Nouvelle évangélisation : c’est l’oeuvre de la Parole de Dieu dans le coeur de chacun

Le père Mario Saint-Pierre était au XVIIe Séminaire des cellules paroissiales d’évangélisation à Milan du 9 au 12 mai dernier. Dans une interview accordée à l’hebdomadaire France Catholique le 1er juin 2007, il y a rappelé que la Nouvelle Evangélisation est l’oeuvre de la Parole de Dieu dans le coeur de chacun. A l’heure même où se déroule le Ve Congrès pour la Nouvelle Evangélisation à Budapest, cette question est plus que jamais d’actualité.

Au colloque de Milan, vous avez fait une conférence pour démontrer qu’il n’y a pas de nouvelle évangélisation sans une « vision ». Que mettez-vous derrière ce mot ?

Au sens biblique, Dieu se manifeste dans des visions. Il parle à ceux qui deviennent ainsi prophètes. Il révèle sa volonté pour que son plan de salut se réalise à des moments précis. Dans son livre, Néhémie indique: « Je n’ai confié à personne ce que mon Dieu m’avait mis au coeur d’accomplir pour Jérusalem… » (Ne 2, 12). Il ne dit donc rien sur le mode de réception de sa vision. Mais, si on lit bien le premier chapitre de ce livre, on remarque que c’est dans la méditation de la Parole, dans la prière, dans l’écoute des événements, qu’il découvre la vision de Dieu. Ainsi, ce premier chapitre nous révèle comment dans une attitude spirituelle profonde, Néhémie se laisse toucher. Dieu lui révèle son dessein bienveillant, son projet d’Alliance et de Salut pour Jérusalem à travers la simplicité de la lecture méditée de la Parole et des signes des temps.
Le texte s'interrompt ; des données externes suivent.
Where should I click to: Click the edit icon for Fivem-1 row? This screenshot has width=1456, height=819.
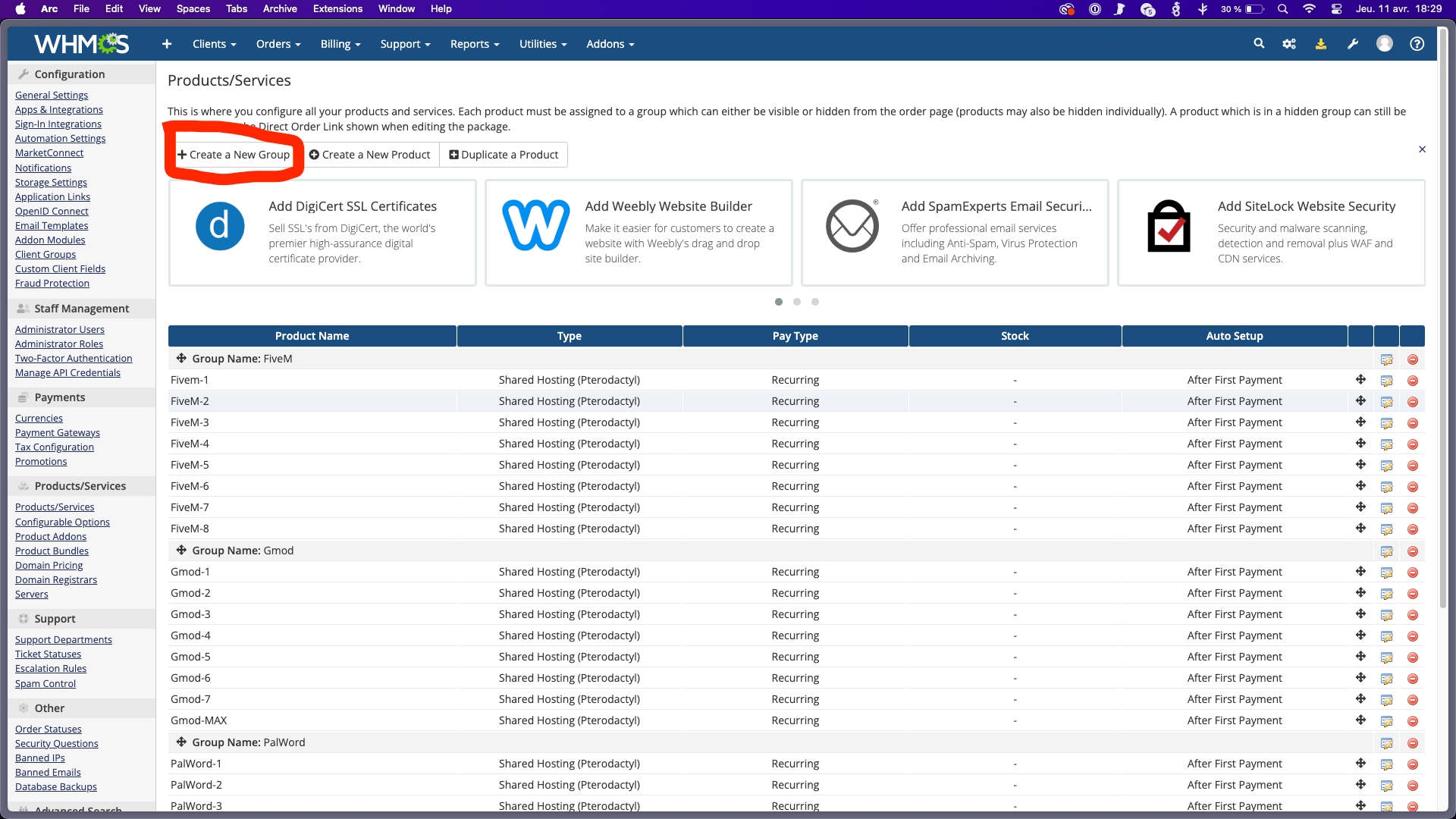point(1386,381)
Qu’offre la vision de Néhémie pour une théologie de la nouvelle évangélisation ?

Ce qui est fascinant dans le cas de Néhémie, c’est de constater jusqu’à quel point une fois que la vision est accueillie, définie, communiquée, celle-ci peut se réaliser malgré un nombre incroyable de résistances. Une fois que la vision est accomplie, celle-ci devient source de renouveau, de bénédiction et de fécondité pour tout Israël. Le témoignage de Néhémie permet non seulement la reconstruction des murs, mais également le renouveau spirituel du peuple de l’Alliance. Le problème en pastorale aujourd’hui, c’est que nous surestimons les activités à court terme avec l’espérance de toucher des masses, alors que nous sous-estimons ce que nous pouvons faire avec quelques-uns, à long terme, dans une perspective visionnaire.
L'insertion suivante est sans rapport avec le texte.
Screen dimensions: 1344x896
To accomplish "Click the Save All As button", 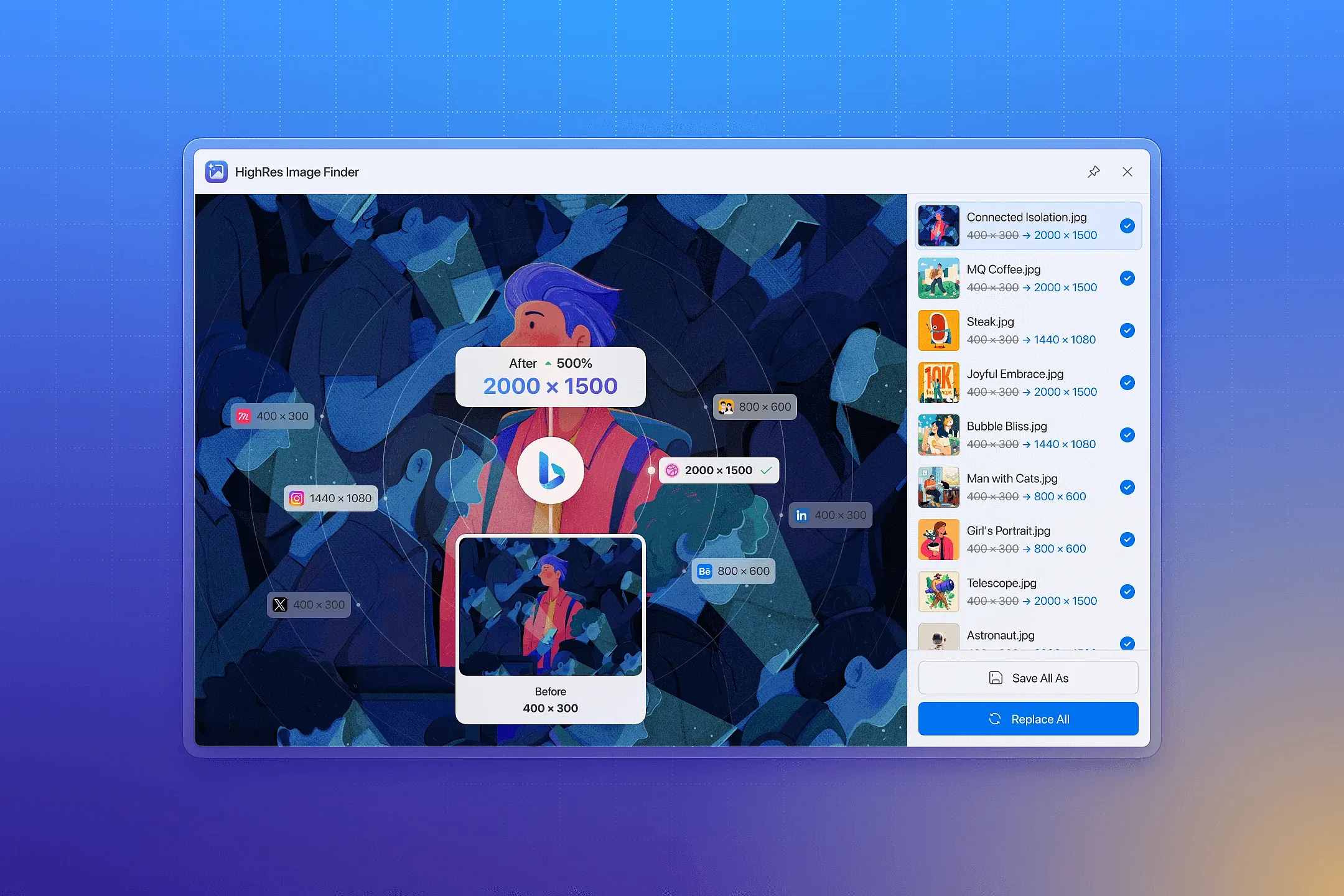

Y a-t-il des « visions » aujourd’hui ?

« Sans vision, le peuple périt » (Pr. 29,18). Mais l’auteur des Proverbes affirme immédiatement après : « Heureux l’homme qui médite la parole de Dieu ». Cela signifie que si nous voulons accueillir la vision de Dieu pour la reconstruction de sa communauté, de son Église, nous devons tourner nos regards vers sa Parole. Cette parole est vivante. Elle s’enracine au plus profond de notre coeur pour nous permettre d’accueillir la vision de Dieu. Tout projet pastoral, s’il est fondé sur la Parole est une vision pour l’Église, une vision fondée par le Christ mort et ressuscité. Alors l’Église peut croître et se multiplier.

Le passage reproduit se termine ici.